Exercise:
Word for word, copy the line that contains "Click 'Fix incorrect marker location' link" and each line after it in the data below. Pictures stay out of the copy.

Supplied information:
Content starts

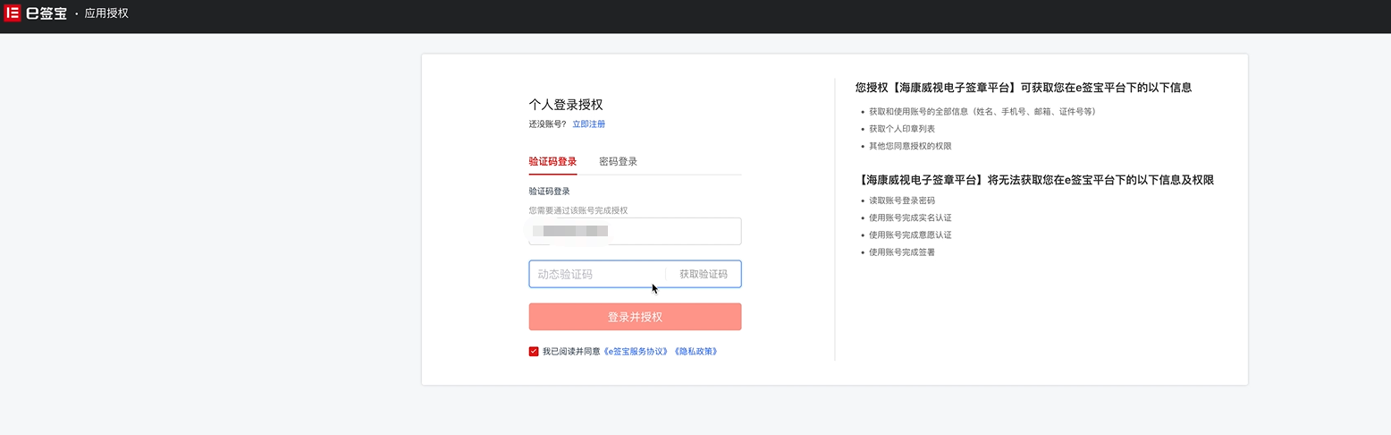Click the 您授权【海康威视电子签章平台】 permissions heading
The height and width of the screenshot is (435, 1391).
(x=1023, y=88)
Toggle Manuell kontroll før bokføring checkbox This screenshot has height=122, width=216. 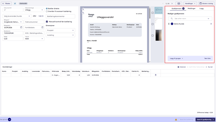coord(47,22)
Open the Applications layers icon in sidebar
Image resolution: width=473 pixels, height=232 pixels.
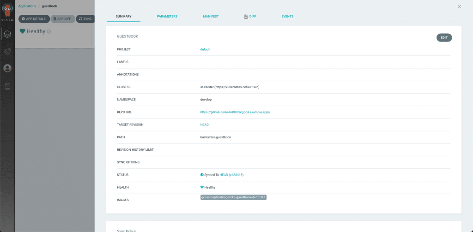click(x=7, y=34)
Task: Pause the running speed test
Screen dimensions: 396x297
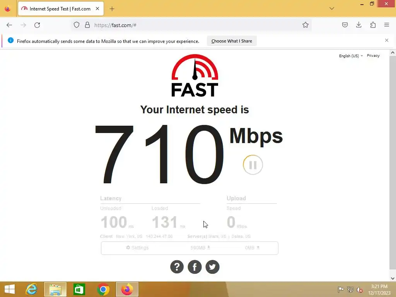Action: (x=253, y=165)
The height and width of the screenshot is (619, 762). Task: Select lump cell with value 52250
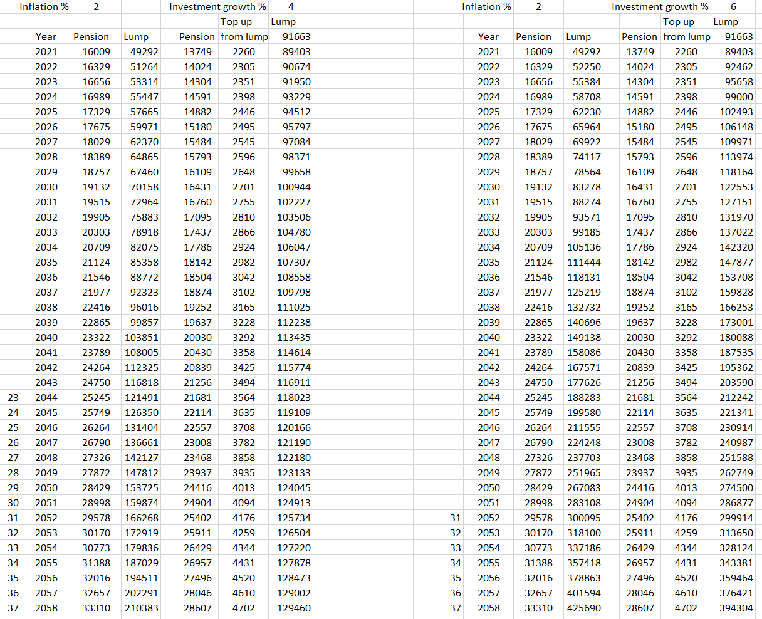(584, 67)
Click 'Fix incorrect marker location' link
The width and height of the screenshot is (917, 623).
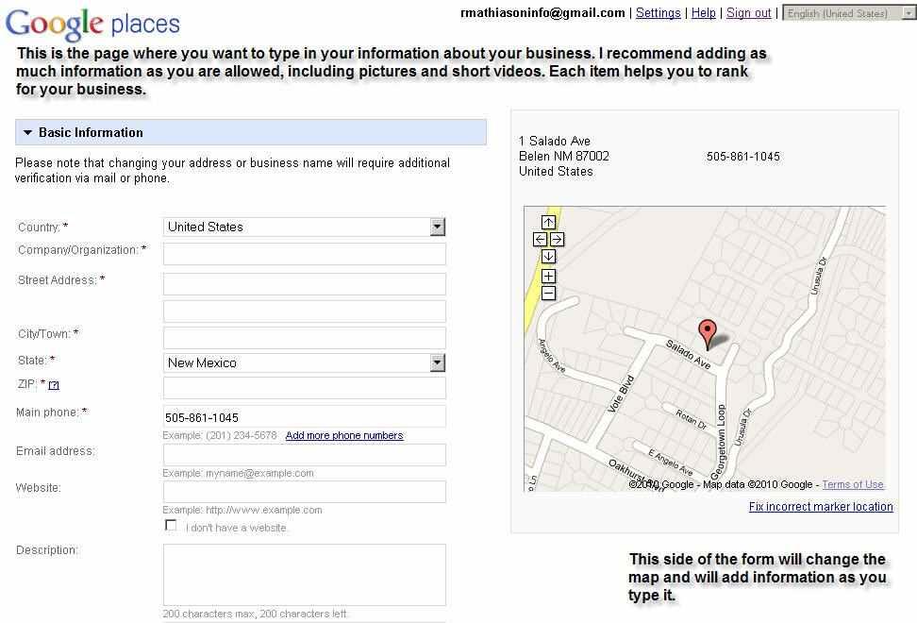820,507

Content ends

Final answer:
Click 'Fix incorrect marker location' link
The width and height of the screenshot is (917, 623).
820,507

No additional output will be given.